§ Exercise prompt
Every entry below must be copied exactly, with nothing left out.

.....

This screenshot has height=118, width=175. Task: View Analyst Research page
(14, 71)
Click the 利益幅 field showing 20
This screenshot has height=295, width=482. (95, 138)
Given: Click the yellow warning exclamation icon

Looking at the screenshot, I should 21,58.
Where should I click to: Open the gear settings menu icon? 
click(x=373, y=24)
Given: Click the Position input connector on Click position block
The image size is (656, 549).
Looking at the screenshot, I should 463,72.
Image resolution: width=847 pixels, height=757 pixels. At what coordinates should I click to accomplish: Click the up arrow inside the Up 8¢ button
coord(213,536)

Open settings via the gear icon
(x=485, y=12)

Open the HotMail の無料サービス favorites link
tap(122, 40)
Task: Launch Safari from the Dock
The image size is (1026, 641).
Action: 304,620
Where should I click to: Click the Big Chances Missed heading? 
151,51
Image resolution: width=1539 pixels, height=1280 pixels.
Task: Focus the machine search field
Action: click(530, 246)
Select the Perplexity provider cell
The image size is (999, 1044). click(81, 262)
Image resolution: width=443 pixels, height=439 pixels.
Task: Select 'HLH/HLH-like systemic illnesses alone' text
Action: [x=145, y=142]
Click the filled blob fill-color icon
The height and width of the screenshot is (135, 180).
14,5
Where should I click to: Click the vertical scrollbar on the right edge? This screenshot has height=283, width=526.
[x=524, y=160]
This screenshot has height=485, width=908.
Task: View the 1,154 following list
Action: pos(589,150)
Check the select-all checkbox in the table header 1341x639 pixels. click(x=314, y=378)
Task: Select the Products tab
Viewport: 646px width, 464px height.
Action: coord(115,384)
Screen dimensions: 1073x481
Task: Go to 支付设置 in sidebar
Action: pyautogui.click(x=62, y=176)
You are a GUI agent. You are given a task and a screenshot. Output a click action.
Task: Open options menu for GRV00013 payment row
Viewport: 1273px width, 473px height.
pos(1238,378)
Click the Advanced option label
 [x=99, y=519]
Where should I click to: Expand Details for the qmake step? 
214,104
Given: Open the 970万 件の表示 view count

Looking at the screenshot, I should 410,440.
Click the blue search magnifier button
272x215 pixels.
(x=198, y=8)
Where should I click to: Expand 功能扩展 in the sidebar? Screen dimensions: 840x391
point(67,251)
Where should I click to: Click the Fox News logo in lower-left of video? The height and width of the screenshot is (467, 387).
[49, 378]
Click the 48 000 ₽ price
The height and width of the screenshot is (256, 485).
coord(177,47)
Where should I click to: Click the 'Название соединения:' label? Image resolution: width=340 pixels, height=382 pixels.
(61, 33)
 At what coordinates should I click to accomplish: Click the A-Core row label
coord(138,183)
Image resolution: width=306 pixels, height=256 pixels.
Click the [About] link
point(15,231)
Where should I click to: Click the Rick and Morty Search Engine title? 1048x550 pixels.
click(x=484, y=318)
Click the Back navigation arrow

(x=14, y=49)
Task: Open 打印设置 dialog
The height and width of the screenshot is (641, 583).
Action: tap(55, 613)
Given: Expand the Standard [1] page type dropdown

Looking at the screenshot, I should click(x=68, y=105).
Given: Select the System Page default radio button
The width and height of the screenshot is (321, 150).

.....

§ Exercise response
This screenshot has height=118, width=175. Task: View Analyst Research page
(14, 71)
Click the 利益幅 field showing 20
This screenshot has height=295, width=482. (95, 138)
Given: Click the yellow warning exclamation icon

Looking at the screenshot, I should 21,58.
Where should I click to: Open the gear settings menu icon? 
click(x=373, y=24)
Given: Click the Position input connector on Click position block
The image size is (656, 549).
Looking at the screenshot, I should 463,72.
Image resolution: width=847 pixels, height=757 pixels. At what coordinates should I click to accomplish: Click the up arrow inside the Up 8¢ button
coord(213,536)

Open settings via the gear icon
(x=485, y=12)

Open the HotMail の無料サービス favorites link
tap(122, 40)
Task: Launch Safari from the Dock
The image size is (1026, 641).
Action: 304,620
Where should I click to: Click the Big Chances Missed heading? 
151,51
Image resolution: width=1539 pixels, height=1280 pixels.
Task: Focus the machine search field
Action: click(530, 246)
Select the Perplexity provider cell
The image size is (999, 1044). click(81, 262)
Image resolution: width=443 pixels, height=439 pixels.
Task: Select 'HLH/HLH-like systemic illnesses alone' text
Action: [x=145, y=142]
Click the filled blob fill-color icon
The height and width of the screenshot is (135, 180).
14,5
Where should I click to: Click the vertical scrollbar on the right edge? This screenshot has height=283, width=526.
[x=524, y=160]
This screenshot has height=485, width=908.
Task: View the 1,154 following list
Action: pos(589,150)
Check the select-all checkbox in the table header 1341x639 pixels. click(x=314, y=378)
Task: Select the Products tab
Viewport: 646px width, 464px height.
Action: coord(115,384)
Screen dimensions: 1073x481
Task: Go to 支付设置 in sidebar
Action: pyautogui.click(x=62, y=176)
You are a GUI agent. You are given a task and a screenshot. Output a click action.
Task: Open options menu for GRV00013 payment row
Viewport: 1273px width, 473px height.
pos(1238,378)
Click the Advanced option label
 [x=99, y=519]
Where should I click to: Expand Details for the qmake step? 
214,104
Given: Open the 970万 件の表示 view count

Looking at the screenshot, I should 410,440.
Click the blue search magnifier button
272x215 pixels.
(x=198, y=8)
Where should I click to: Expand 功能扩展 in the sidebar? Screen dimensions: 840x391
point(67,251)
Where should I click to: Click the Fox News logo in lower-left of video? The height and width of the screenshot is (467, 387).
[49, 378]
Click the 48 000 ₽ price
The height and width of the screenshot is (256, 485).
coord(177,47)
Where should I click to: Click the 'Название соединения:' label? Image resolution: width=340 pixels, height=382 pixels.
(61, 33)
 At what coordinates should I click to accomplish: Click the A-Core row label
coord(138,183)
Image resolution: width=306 pixels, height=256 pixels.
Click the [About] link
point(15,231)
Where should I click to: Click the Rick and Morty Search Engine title? 1048x550 pixels.
click(x=484, y=318)
Click the Back navigation arrow

(x=14, y=49)
Task: Open 打印设置 dialog
The height and width of the screenshot is (641, 583).
Action: tap(55, 613)
Given: Expand the Standard [1] page type dropdown

Looking at the screenshot, I should click(x=68, y=105).
Given: Select the System Page default radio button
The width and height of the screenshot is (321, 150).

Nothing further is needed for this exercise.